SUPPLIED PASSAGE:

(begin)

Slow Recovery is the fourth release from Peter Baldrachi. After a long break between albums, Baldrachi released four singles beginning in 2015 and an EP in 2019. Slow Recovery was recorded by Craig Welsch, mixed by Benny Grotto, and mastered by Joe Lambert. The album features performances from Duke Levine (Bonnie Raitt, Mary Chapin Carpenter, Peter Wolf), Dave Mattacks (Fairport Convention, Paul McCartney, Brad Hallen (Susan Tedeschi, Aimee Mann, Roomful of Blues), and Milt Reder (Four Piece Suit, Barrence Whitfield) among many other Boston musicians. The album has received positive reviews with The Big Takeover calling it “his most affecting work to date” and Power Pop Station describing it as “brilliant and beautiful.” The title track was released as a single in January 2020.

(end)

Dataset records:
(begin)

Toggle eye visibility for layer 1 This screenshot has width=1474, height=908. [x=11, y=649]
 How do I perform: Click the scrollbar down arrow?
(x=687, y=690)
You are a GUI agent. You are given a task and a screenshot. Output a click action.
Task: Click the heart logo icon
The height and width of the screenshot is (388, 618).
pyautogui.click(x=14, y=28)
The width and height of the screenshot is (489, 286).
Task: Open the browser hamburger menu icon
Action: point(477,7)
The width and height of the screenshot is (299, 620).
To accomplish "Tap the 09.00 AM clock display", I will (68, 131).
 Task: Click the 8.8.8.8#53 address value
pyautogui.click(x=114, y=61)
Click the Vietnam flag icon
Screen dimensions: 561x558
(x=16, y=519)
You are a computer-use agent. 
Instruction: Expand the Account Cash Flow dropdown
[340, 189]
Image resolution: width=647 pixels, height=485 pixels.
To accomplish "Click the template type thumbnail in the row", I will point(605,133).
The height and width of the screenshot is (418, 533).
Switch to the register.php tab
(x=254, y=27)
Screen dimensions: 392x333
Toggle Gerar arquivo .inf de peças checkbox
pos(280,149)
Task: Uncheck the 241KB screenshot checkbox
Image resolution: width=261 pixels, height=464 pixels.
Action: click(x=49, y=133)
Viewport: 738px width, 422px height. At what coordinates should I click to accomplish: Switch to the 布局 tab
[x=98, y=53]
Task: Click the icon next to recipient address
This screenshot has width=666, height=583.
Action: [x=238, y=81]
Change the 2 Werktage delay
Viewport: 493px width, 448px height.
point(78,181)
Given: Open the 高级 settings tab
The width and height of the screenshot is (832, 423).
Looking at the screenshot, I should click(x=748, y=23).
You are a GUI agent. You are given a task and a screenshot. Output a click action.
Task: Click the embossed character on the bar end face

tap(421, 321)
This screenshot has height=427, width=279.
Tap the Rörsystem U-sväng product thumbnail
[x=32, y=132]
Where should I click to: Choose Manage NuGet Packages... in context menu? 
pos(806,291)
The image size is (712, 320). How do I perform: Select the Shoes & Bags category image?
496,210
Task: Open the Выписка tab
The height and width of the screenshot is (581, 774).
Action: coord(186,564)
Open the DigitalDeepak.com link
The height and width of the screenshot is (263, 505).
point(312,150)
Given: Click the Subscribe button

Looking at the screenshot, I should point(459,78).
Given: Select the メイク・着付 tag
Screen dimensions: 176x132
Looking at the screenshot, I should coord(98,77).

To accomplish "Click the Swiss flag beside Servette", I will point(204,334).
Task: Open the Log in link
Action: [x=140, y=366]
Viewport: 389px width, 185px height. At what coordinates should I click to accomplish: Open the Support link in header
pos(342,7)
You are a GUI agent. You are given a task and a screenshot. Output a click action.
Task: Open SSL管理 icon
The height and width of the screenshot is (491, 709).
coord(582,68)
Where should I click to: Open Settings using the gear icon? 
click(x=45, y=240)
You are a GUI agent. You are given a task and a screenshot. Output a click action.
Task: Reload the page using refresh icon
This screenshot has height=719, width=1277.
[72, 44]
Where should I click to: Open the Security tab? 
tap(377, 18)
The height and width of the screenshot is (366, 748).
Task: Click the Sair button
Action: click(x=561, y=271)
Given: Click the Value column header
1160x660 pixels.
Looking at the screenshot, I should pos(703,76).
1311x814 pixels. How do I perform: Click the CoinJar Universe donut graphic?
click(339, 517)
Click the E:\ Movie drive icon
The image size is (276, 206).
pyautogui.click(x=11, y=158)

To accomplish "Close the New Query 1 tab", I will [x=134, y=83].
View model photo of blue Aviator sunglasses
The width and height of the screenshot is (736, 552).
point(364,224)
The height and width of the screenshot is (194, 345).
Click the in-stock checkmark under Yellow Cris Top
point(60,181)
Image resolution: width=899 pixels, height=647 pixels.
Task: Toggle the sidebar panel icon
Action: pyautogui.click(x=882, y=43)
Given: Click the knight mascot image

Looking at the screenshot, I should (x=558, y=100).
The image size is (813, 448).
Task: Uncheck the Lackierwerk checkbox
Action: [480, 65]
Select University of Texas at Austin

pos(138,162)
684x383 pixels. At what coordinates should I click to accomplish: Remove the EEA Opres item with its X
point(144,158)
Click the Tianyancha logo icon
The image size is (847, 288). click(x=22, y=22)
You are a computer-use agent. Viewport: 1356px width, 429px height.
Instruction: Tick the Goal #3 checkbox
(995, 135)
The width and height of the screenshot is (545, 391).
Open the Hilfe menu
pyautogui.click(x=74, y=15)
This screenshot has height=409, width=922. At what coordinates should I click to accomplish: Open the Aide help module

(end)

Reproduce word for word the stretch of the Slow Recovery passage that begins at the words "Slow Recovery is" and stops after "in January 2020.".

Slow Recovery is the fourth release from Peter Baldrachi. After a long break between albums, Baldrachi released four singles beginning in 2015 and an EP in 2019. Slow Recovery was recorded by Craig Welsch, mixed by Benny Grotto, and mastered by Joe Lambert. The album features performances from Duke Levine (Bonnie Raitt, Mary Chapin Carpenter, Peter Wolf), Dave Mattacks (Fairport Convention, Paul McCartney, Brad Hallen (Susan Tedeschi, Aimee Mann, Roomful of Blues), and Milt Reder (Four Piece Suit, Barrence Whitfield) among many other Boston musicians. The album has received positive reviews with The Big Takeover calling it “his most affecting work to date” and Power Pop Station describing it as “brilliant and beautiful.” The title track was released as a single in January 2020.